June 13th, 2013 by Forrester Research

The following post was written by Kate Leggett, a principal analyst serving application development and delivery professionals at Forrester Research.

Good customer service is the result of the right attention to strategy, business processes, technology, and people management. This seven-part series focuses on customer service technology and explains the what, why, how, and when of the technology.

Let’s start at the beginning: What is customer service technology?

The contact center technology ecosystem for customer service is a nightmare of complexity. At a high level, to serve your customers, you need to:

1. Capture the inquiry, which can come in over the phone, electronically via email, chat, or SMS, and over social channels, like Twitter, Facebook, or an interaction escalated from a discussion forum or a Web or speech self-service session.

2. Route the inquiry to the right customer service agent pool.

3. Create a case for the inquiry that contains its details and associate it with the customer record.

4. Find the answer to the inquiry.
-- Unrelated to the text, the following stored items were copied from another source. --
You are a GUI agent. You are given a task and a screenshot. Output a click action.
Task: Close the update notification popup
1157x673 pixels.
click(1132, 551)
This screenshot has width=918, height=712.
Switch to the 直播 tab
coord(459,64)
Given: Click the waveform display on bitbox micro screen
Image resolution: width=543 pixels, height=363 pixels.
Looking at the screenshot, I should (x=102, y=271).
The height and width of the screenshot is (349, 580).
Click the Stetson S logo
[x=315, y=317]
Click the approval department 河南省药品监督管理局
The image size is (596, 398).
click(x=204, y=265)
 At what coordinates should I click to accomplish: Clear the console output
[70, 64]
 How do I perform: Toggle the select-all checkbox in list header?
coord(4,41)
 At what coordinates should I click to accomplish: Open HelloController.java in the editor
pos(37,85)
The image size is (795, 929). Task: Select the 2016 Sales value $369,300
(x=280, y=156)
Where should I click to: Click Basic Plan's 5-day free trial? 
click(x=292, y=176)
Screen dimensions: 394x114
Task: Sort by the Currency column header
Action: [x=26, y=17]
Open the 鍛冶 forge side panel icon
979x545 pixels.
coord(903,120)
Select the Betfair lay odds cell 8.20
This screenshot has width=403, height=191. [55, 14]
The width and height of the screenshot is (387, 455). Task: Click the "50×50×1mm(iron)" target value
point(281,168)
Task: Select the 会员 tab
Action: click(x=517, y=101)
This can involve digging through different information sources like knowledge bases, billing systems, and ordering databases.

5. Communicate the answer to the inquiry to the customer.

6. Append case notes to the case summarizing its resolution and close the case.

The technologies to do this are the ones for:

  • Multichannel communication. This category comprises technologies that support the business processes for interacting with customers over voice, electronic, and social communication channels. These technologies include automatic call distributor, computer telephony integration, interactive voice response, speech recognition, predictive dialing, email response management, chat, co-browse, virtual assistants, social media adapters, proactive outbound notification, and mobile customer service applications.
  • Knowledge management. This category comprises technologies that are used to identify, create, review, publish, and maintain multimedia content, including video, that allows customer service agents to answer customers’ questions and allows customers to find answers to their questions via Web self-service. These technologies include knowledge management, video, and customer communities.
  • Agent productivity solutions. This category comprises technologies that agents use to create and manage an incident (case) in response to a customer inquiry. It includes applications that are used to monitor agents’ answers to questions to ensure a consistent service experience in accordance with company policy and applications used to optimize agent staffing and scheduling. These technologies include case management, process guidance, unified agent workspaces, quality monitoring, and workforce management.
  • Customer service analytics. This category comprises analytics used to deliver the optimal service interaction that is targeted to the persona of the customer and the issue at hand. Technologies include next best action and interaction (speech and text) analytics.
  • Voice of the customer. This category comprises technologies that customers use to interact with their peers to share advice, best practices, and how-to information. It includes the technologies customers use to voice their opinions regarding a company’s products and services over social channels. Technologies include enterprise feedback management systems and social listening platforms.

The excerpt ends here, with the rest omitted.